### ABOUT THIS EXERCISE
Repeat the listing below exactly from the line with "This screenshot has height=759, width=1568." through its last line. Skip every picture.

### DATA SHOWN
____

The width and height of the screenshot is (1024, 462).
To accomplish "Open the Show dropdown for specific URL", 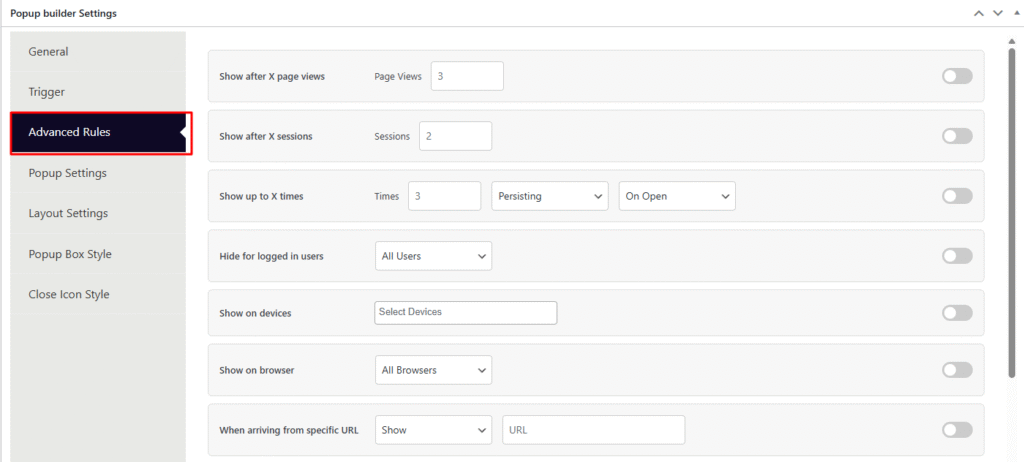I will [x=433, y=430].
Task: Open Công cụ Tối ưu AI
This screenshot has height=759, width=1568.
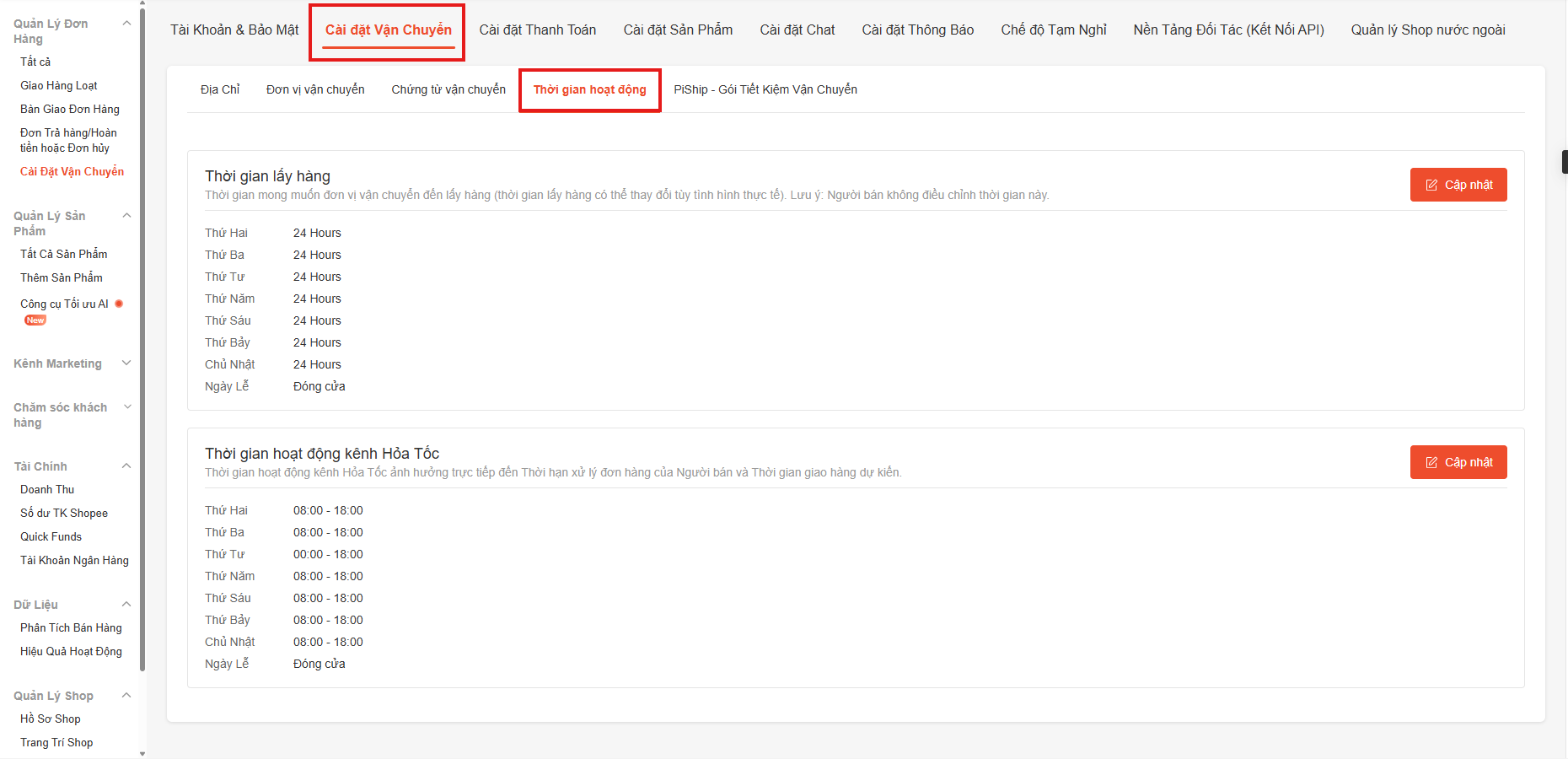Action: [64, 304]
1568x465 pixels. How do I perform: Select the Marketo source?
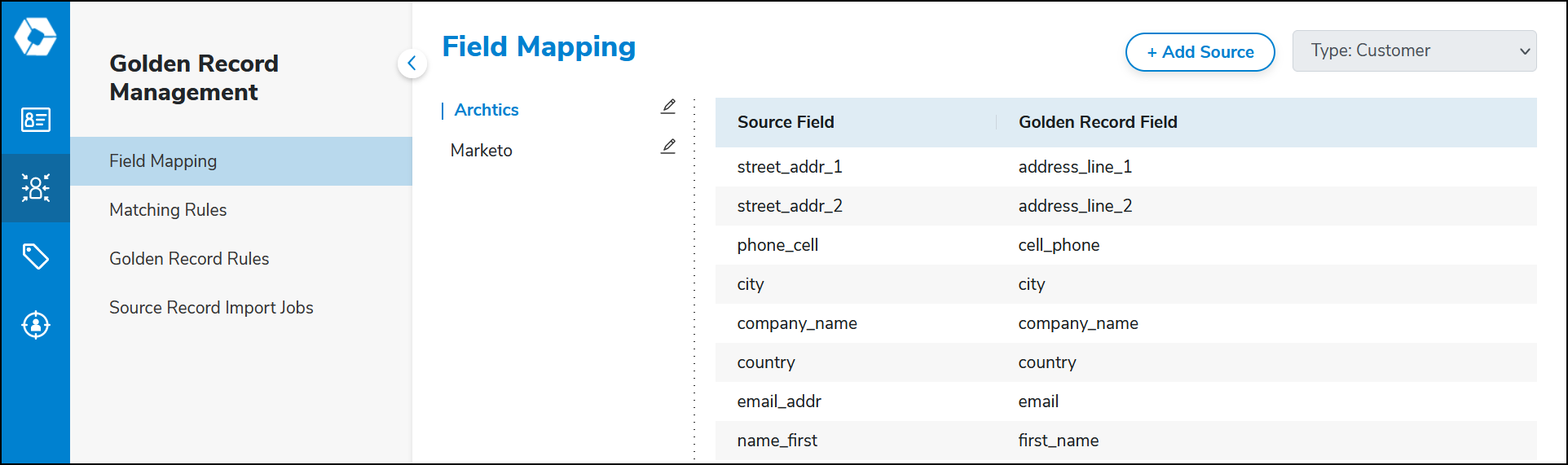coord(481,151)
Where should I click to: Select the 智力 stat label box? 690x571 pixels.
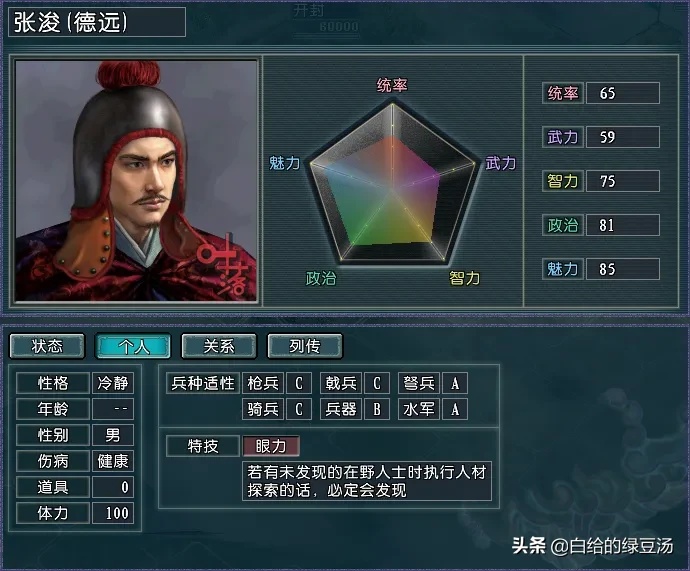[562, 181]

____

### TASK SOLUTION
This screenshot has height=759, width=1568.
Action: [64, 304]
1568x465 pixels. How do I perform: Select the Marketo source?
coord(481,151)
Where should I click to: Select the 智力 stat label box? 690x571 pixels.
[562, 181]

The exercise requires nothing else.